Starting at the top of the records, output every line through the one that contains "[Close] (320, 1187)", keeping each exactly as it appears.

Dataset entries
☆ ☆ ☆ ☆ ☆ ☆ ☆

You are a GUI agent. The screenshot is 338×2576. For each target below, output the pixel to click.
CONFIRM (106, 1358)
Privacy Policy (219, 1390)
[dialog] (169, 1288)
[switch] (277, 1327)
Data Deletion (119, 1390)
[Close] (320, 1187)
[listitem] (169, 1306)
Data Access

☆ ☆ ☆ ☆ ☆ ☆ ☆

◆ **RESULT**
You are a GUI agent. The screenshot is 338×2576. For each target below, output the pixel to click.
CONFIRM (106, 1358)
Privacy Policy (219, 1390)
[dialog] (169, 1288)
[switch] (277, 1327)
Data Deletion (119, 1390)
[Close] (320, 1187)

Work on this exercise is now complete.